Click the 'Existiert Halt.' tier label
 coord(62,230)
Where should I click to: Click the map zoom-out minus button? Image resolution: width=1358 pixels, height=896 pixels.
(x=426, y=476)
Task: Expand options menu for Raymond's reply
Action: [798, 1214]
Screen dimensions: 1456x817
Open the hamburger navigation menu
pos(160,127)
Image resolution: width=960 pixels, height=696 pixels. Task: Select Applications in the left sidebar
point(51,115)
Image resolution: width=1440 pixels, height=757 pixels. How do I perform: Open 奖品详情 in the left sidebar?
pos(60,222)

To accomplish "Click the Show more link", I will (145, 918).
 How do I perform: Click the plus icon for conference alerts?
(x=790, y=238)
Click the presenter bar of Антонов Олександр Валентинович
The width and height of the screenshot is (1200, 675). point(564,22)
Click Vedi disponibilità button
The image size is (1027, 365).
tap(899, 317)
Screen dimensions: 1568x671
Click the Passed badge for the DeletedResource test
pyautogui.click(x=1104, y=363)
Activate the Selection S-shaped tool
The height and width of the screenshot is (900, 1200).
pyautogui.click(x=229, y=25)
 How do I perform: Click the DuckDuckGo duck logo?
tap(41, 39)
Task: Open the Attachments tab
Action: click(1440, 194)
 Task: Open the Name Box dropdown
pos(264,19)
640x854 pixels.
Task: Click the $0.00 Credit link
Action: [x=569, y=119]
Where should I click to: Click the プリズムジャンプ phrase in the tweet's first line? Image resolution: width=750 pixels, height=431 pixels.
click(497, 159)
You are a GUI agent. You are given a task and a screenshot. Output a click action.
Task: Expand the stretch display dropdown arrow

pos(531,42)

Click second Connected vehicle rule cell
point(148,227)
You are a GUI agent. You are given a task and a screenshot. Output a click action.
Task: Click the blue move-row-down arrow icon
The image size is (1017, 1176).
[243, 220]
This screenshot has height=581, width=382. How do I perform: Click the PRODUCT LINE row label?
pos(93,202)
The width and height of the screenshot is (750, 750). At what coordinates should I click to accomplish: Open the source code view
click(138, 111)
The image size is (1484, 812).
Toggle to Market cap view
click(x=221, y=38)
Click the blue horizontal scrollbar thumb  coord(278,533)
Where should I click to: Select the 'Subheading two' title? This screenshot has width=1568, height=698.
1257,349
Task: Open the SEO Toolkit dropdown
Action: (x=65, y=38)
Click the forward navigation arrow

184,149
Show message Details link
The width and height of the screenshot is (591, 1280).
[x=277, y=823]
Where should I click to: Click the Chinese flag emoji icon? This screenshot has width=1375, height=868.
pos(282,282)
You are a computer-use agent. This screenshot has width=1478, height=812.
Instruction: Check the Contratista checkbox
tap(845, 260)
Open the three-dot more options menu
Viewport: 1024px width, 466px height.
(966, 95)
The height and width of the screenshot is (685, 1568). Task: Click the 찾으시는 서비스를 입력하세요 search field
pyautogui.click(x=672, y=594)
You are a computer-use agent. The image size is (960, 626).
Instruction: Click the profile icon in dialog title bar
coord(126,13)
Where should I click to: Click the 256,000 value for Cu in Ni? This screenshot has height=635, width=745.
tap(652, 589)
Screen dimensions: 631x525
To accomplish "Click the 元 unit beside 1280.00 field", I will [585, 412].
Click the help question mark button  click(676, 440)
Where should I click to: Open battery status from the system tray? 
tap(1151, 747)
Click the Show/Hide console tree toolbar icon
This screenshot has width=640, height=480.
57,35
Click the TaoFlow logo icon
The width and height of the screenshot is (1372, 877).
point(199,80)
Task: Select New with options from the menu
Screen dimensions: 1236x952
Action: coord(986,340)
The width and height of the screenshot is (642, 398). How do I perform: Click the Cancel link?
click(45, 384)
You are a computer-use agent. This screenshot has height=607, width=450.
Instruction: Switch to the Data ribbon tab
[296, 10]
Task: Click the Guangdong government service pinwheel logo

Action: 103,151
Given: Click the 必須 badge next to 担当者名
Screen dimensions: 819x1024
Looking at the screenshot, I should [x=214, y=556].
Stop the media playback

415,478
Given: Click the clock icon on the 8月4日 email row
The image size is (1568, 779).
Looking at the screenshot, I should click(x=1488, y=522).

•••

WHAT TO PRODUCE
Reproduce the data verbatim from the line containing "Given: Click the clock" through the end of the data.

ANSWER TO THIS PROBLEM
Given: Click the clock icon on the 8月4日 email row
The image size is (1568, 779).
Looking at the screenshot, I should click(x=1488, y=522).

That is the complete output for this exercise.